By Jennifer Williams
The window sill is littered with the empty husks of used up white-out tape dispensers. Stacks of music scores line the walls and pencils, worn down to stubs, signify hours of manual scribing.
This is the Music Library, the brains trust of Opera Australia.
Here, two full time staff and a rotating roster of extras sit bent over desks, painstakingly transposing music or marking up scores.
All of the music that ends up sung on the stage or played from the orchestra pit comes from the crowded shelves of the Music Library.
A compactus of heavy sliding shelves houses full scores and individual parts for operas by Beethoven through to Mozart, Puccini through to Wagner.
Magazine files of well-thumbed librettos are an invaluable resource for singers and directors trying to get their head around an Italian or German score.
Old programs and a carefully preserved record collection hark back through the long history of this company. In a separate room, floor-to-ceiling shelves contain archival recordings of every single opera the company has put on in recent years.
Peter Alexander is the master of the Music Library, a singer himself who started work among the scores in 1982.
Despite Peter’s 30 years of watching spidery musical scores transform to lavish productions on the stage, the thrill of opera hasn’t left him. “These massive things go on stage, they take months and months and months of work, and it’s so exciting.”
Over all those years, little has changed in the bright office of the library staff. Despite all of the technological advances in music software, it’s often faster and more accurate to notate by hand.
The sheer volume of work is evident in the stacks of scores and parts that almost conceal Peter’s officemate, Jennifer Fung. She is creating parts for Wagner’s four Ringoperas: Das Rheingold, Die Walküre, Siefried and Götterdämmerung.
It’s been a busy year in the Music Library. For Carmen, the staff created six full orchestral sets. There will be four sets of scores for the Ring. Jennifer spent a full month working solely on the parts for Tosca.
For anyone who has ever played an instrument, it may come as a surprise to learn that professional musicians don’t mark up their own music.The conductor makes their additions to a full score - bowing, dynamics, expression – and the music library staff pencil the directions in on each individual part.

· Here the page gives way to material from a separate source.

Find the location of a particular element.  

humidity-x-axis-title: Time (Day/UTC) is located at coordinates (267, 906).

Occasionally, a conductor or a cover will decide to transpose a piece of music. When the singer requires a different key, the music library must transpose every single part, from the first violin to the timpani.
On the rare occasions that Opera Australia commissions a new translation of a libretto, the main work is done in the Music Library.

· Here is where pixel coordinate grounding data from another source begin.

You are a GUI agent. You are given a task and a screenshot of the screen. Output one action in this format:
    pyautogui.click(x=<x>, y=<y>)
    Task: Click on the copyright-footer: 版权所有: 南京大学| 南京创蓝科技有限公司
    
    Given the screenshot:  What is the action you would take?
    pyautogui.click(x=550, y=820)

Before Oz Opera toured Michael Gow’s production of Don Giovanni, many hours were spent in the music library blowing up pages of music on the copier, whiting-out the Italian libretto and writing in the new English wordings by hand.
“Whatever we do here, if we do it properly, we know the performance will be at its best,” Peter says.
The critics that sit in judgement on each new performance probably never think of the Music Library, but the staff are keenly reading their reviews.
“When you read that the orchestra was “playing crisply”, or “with great tempo”, we like to think we had something to do with it,” Jennifer says.